-------- Text provided --------

There is a reason I blog anonymously. One which is very important to me. I'm not ashamed of anything I write about and have nothing to hide. But. And it is a significant but. I blog anonymously to give me the freedom to talk about issues affecting my life in a way I don't feel able to in my 'real life'
Which is why I haven't blogged much in the past week.
Despite being asked not to, Toes, having seen my benefit scrounging email address went ahead and googled the blog. Then, to rub salt into the wound, after telling me he had done so, ensuring I knew it was of no interest to him whatsoever, boring and not filled with vitriolic conspiracy theories about the NHS as he had hoped it would be, he opted to call himself Princess Fairy Toes on msn.
If I'm fully honest with myself I am far more upset and angry about this than I would usually be. The reason being that Toes insists he needed to 'check' to find out the truth. Very conspiracy theory indeed. Some time ago Toes had some serious work related problems. So serious that had the accusations against him been proved he would have lost his job and been unable to get another. The police would also have been involved. A stressful situation, but not one (I imagine) that usually leads to accusing your friends, and in my case turning up at my house accompanied by another of his friends to accuse and interrogate me one Sunday morning. After which Toes went on to phone round various friends, some mutual, some not so mutual, to try and find the proof he wanted. He even got in touch with the Sexy Irishman of all people. He was insistent that I must be the person who had reported him (anonymously) to his employers.

--------

• _What to work on_:
1. In the blog post about anonymous blogging, what name did Toes give himself on msn?
2. List each way Toes described the blog after googling it, according to the blog post about anonymous blogging.
3. Continue the blog post about anonymous blogging from its last sentence.

-------- Exercise data --------

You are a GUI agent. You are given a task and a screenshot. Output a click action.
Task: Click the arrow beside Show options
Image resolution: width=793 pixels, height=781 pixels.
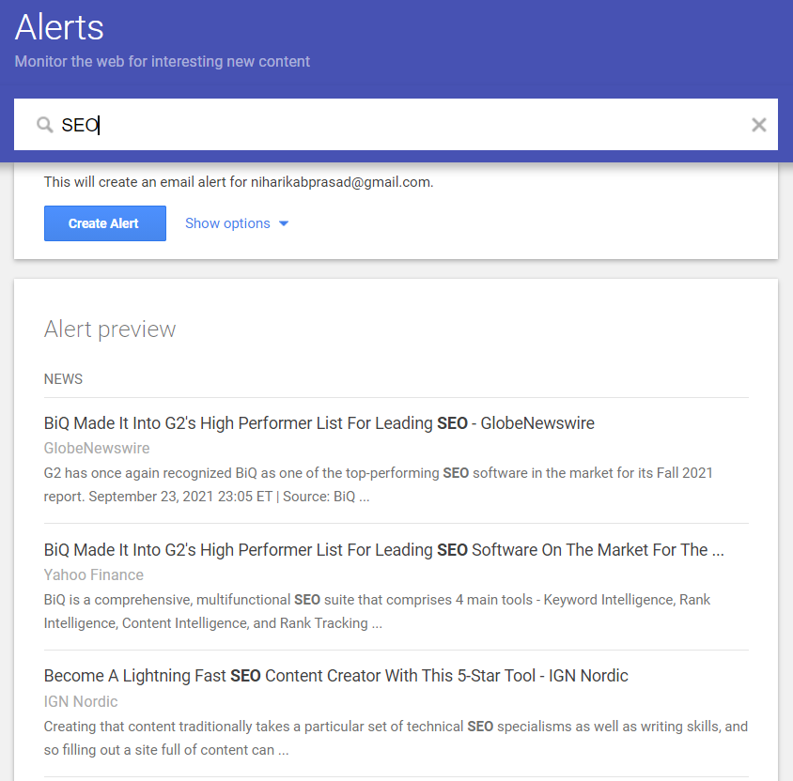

--------

• _Activity answers_:
1. Princess Fairy Toes

2.
- Of no interest to him whatsoever
- Boring
- Not filled with vitriolic conspiracy theories about the NHS, as he had hoped it would be

3.
Now, I have no idea who reported Toes, or why, but I do know there was a great deal of truth in the accusations made. I also don't react well to being accused of any kind of lie or falsehood. That's my issue which dates back to the time before I was diagnosed. At the time Toes was suspended and screaming and shouting about how it must have been me who did it, I deliberately did not blog about any of it. His work, his issues, his privacy to respect. Whoever the anonymous accuser was they didn't provide enough evidence for Toes to lose his job, and eventually Toes was absolutely 100% convinced he knew who this person was. Apart from still thinking it was me that is. And now having found out it wasn't the other person he thinks it was probably me again.
The sad, sordid and pathetic little backstory isn't why I'm upset though. Ultimately that is because someone I considered a friend broke my trust and deliberately went ahead to do something I'd asked them not to.
Now I'm left not sure how I feel about this blog. I hope that having (sort of) had it out with Toes I will start to feel better about it in a few days. Right now all I feel is raw and exposed.